### Task goal
Every line from the one containing "Kontakt (222, 654)" to the end of the data below should be copied exactly, but pictures should not.

### Input
----------

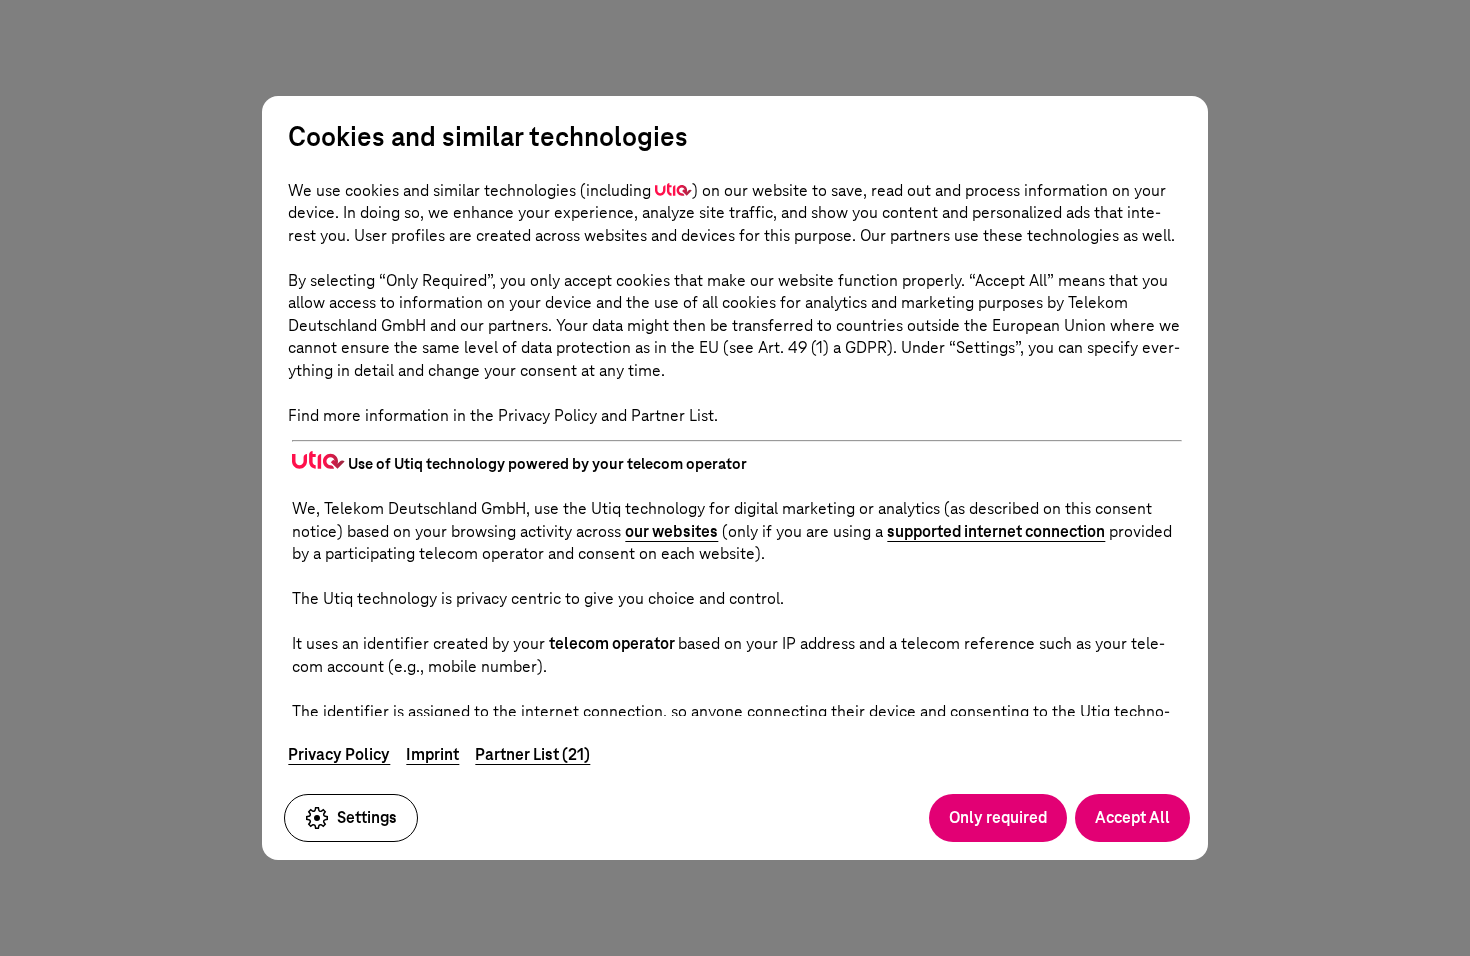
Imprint (432, 754)
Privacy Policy (339, 754)
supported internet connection (996, 531)
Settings (367, 817)
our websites (671, 531)
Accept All (1132, 817)
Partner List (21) (532, 754)
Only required (998, 817)
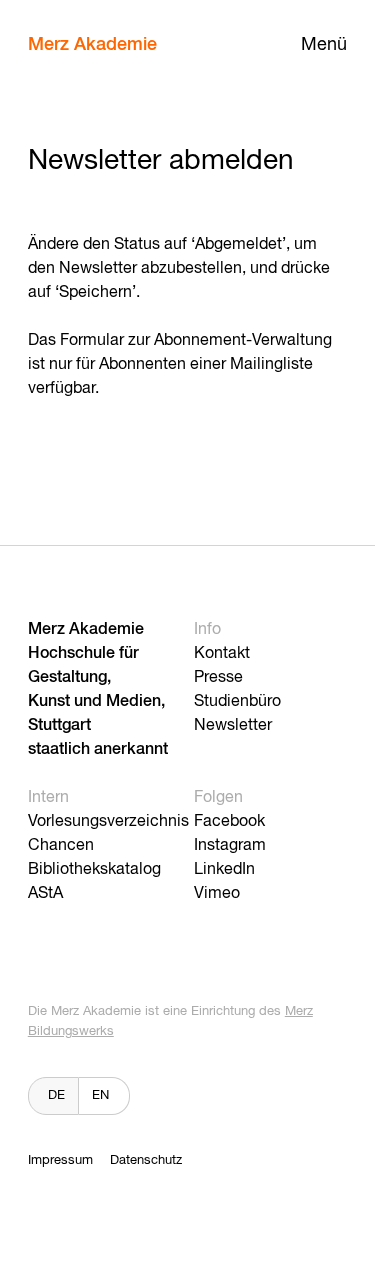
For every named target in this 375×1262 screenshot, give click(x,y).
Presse (218, 678)
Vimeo (217, 894)
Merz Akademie (92, 45)
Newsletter (233, 726)
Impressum (60, 1160)
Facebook (229, 822)
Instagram (230, 846)
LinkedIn (224, 870)
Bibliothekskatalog (94, 870)
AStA (45, 894)
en (100, 1095)
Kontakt (222, 654)
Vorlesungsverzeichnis (108, 822)
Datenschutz (146, 1160)
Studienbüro (237, 702)
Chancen (61, 846)
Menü (324, 45)
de (56, 1095)
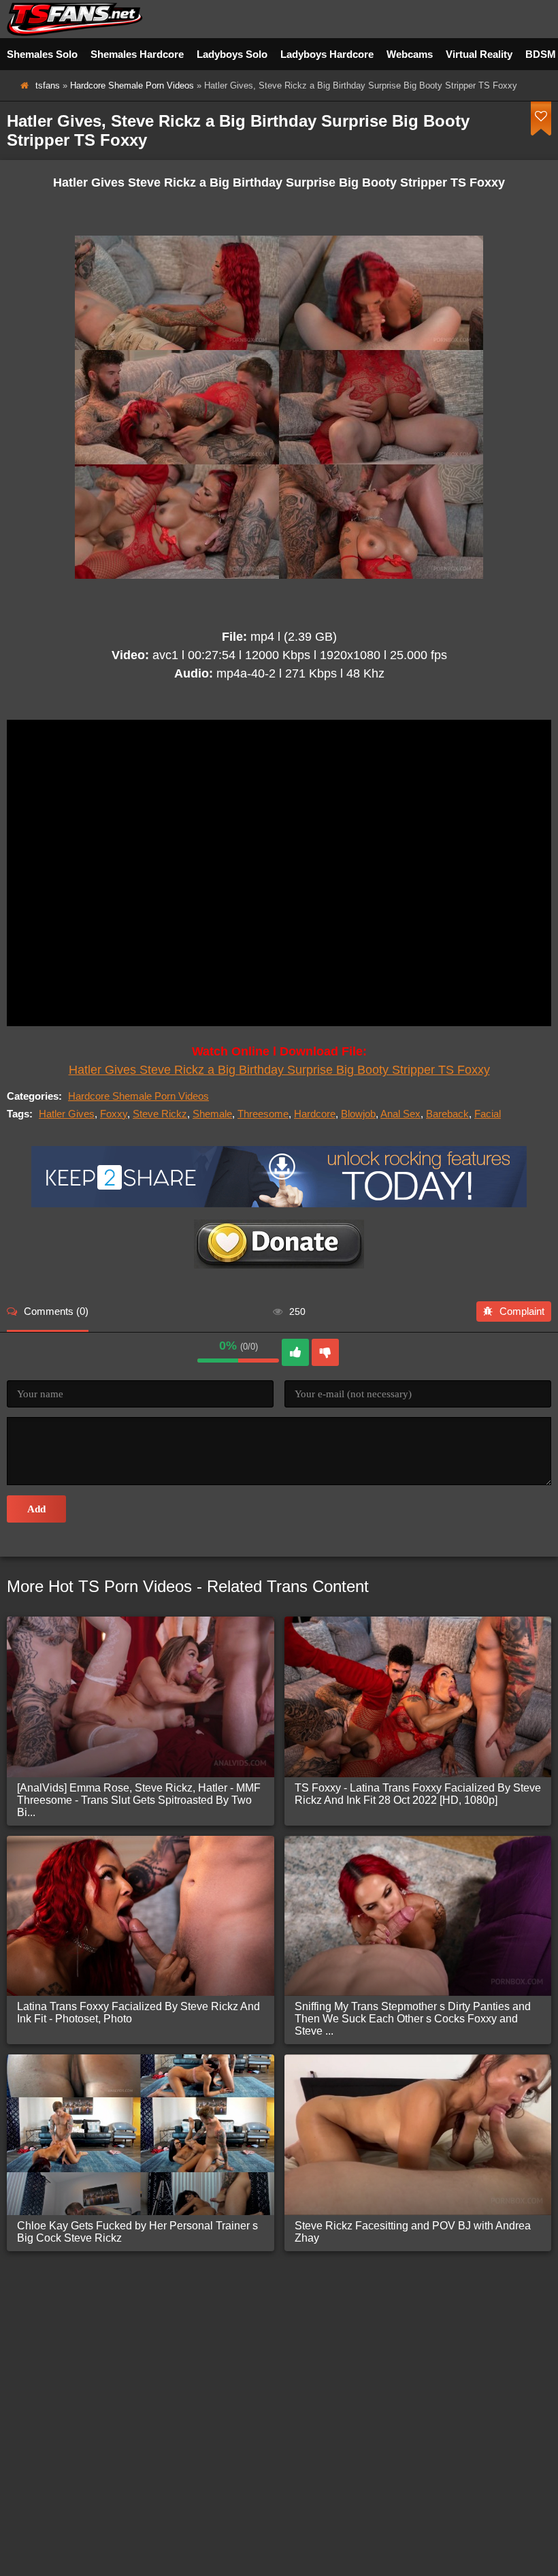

----------

### Your solution
Kontakt (222, 654)
Vorlesungsverzeichnis (108, 822)
Datenschutz (146, 1160)
Studienbüro (237, 702)
Chancen (61, 846)
Menü (324, 45)
de (56, 1095)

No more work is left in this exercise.